When I was a child, I was taught about Jesus as if he is some sort of impervious wonderful king, a judge, some glorious, transcendent, unattached being, who only felt love, joy and happiness. As an adult, through really encountering Jesus, I recognized that, like a young child who doesn't really understand what his or her parents may be going through, I had been ignorant of Jesus all along.
In my experience, if one reads the gospels, paying attention to all the times that Jesus weeps, sheds tears, and what he expresses about how he feels (indirectly through his words), then one cannot but help encounter a different kind of Jesus to the one taught by well-meaning pastors and believers who have never considered how much a man of sorrow was our Lord. Yes, he is the Lord of Glory and Light, but he also bears the sins of the world, and more importantly, the suffering of the world, in his single perfect heart.
Anyway, that's my thought.
You are certainly correct about one thing. None of them, or us, can escape the consequences of our choices.
Thanks again for replying, sharing your views. I look forward to seeing more of your posts on the board. FI
Maybe. I'm not perfect. But perhaps you'll notice that the key point of my comment is to express how I feel about the post. Is that judgment?
Can you outline here where you think I've cast judgment on rooftop?
Aside from the point that I think Rooftop's reprimand/rebuke/reproving of parents who have 'injected their kids' is far too over-generalizing, factually, with regards to some parents, I think she is factually correct.
However, my reproach, if you want call it that, is a lament that rooftop's heart seems really quite hard. To me, anyway. On this point, too.
I also expressed my sincere admiration and even affection for Rooftop. How would you suggest I show compassion? I'm ALL ears. If I can learn though you, I want to.

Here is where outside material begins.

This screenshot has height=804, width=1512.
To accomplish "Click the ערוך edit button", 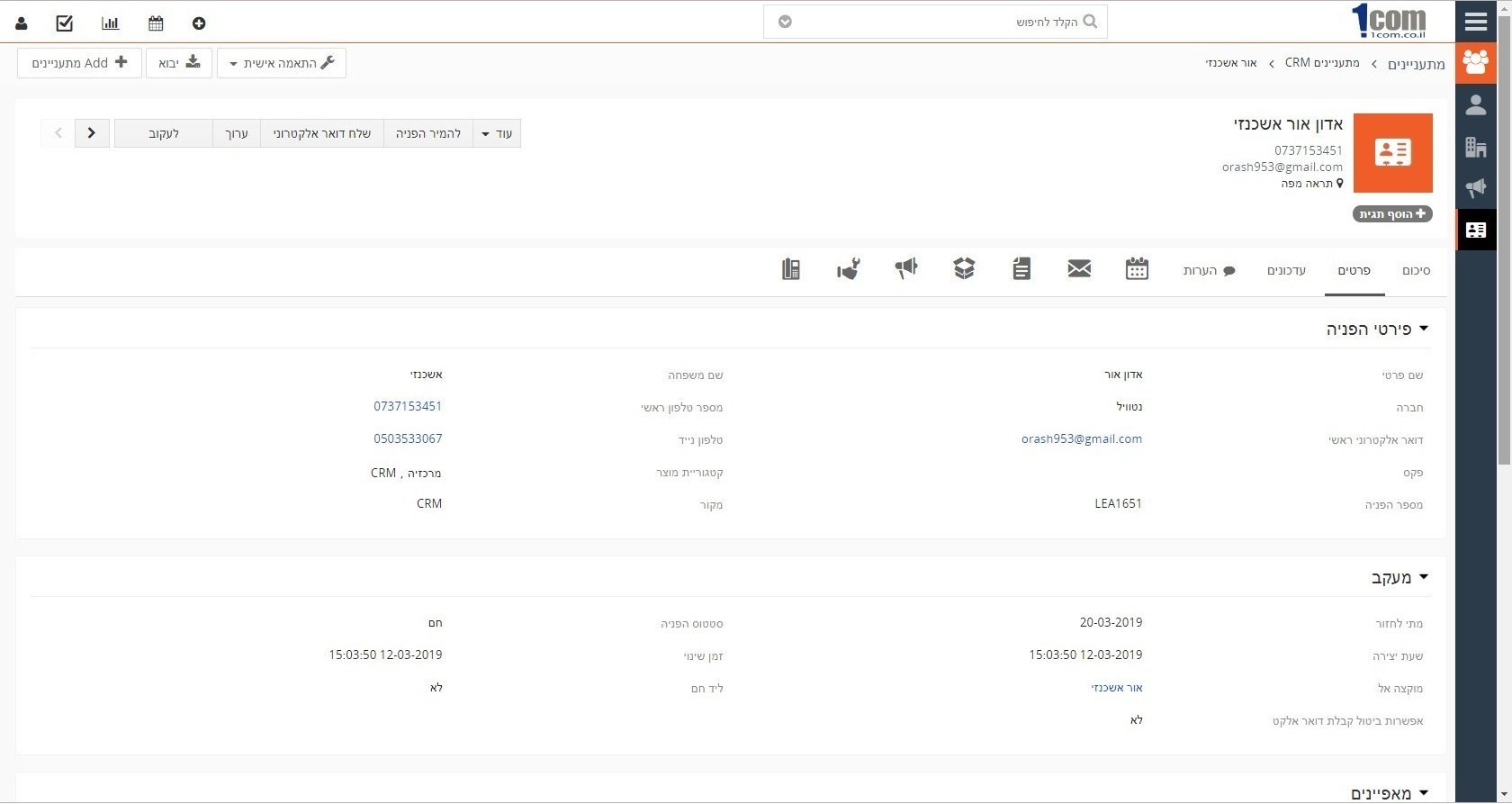I will (x=236, y=133).
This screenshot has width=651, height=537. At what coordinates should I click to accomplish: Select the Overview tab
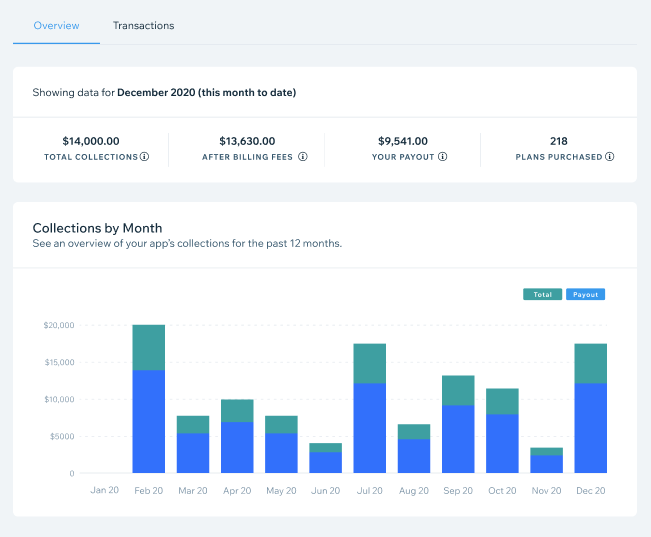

I expressed disappointment. Is that judgment? I expressed heartache. Is that judgment? I expressed a view about how I think God sees a type of behavior. Is that judgment?
Perhaps judgment was the wrong word. She's not really judging them, except maybe in her heart. She's warning them, and reproaching them.
It's one thing to honestly share your heart; it's another thing to judge. To judgment involves condemnation.
Do I condemn Rooftop? (Question: Does she condemn the parents in this point?)
I'm fully open to reflection. But at some point, when you say you cannot offer your feelings or view on someone's actions because its judging, you establish a cycle that neutralizes any ability to feel, share and offer feedback.
Do I judge Rooftop for the post she made and how she framed her attitude? I'm certainly not condemning her. And, if I do judge, then yes, perhaps I'm at fault. How do you suggest that I express my feelings without "judging"?
I think you articulate some of the issues well; describing how the ego can attach to this or that emotion or thought, and use it as a pivot point.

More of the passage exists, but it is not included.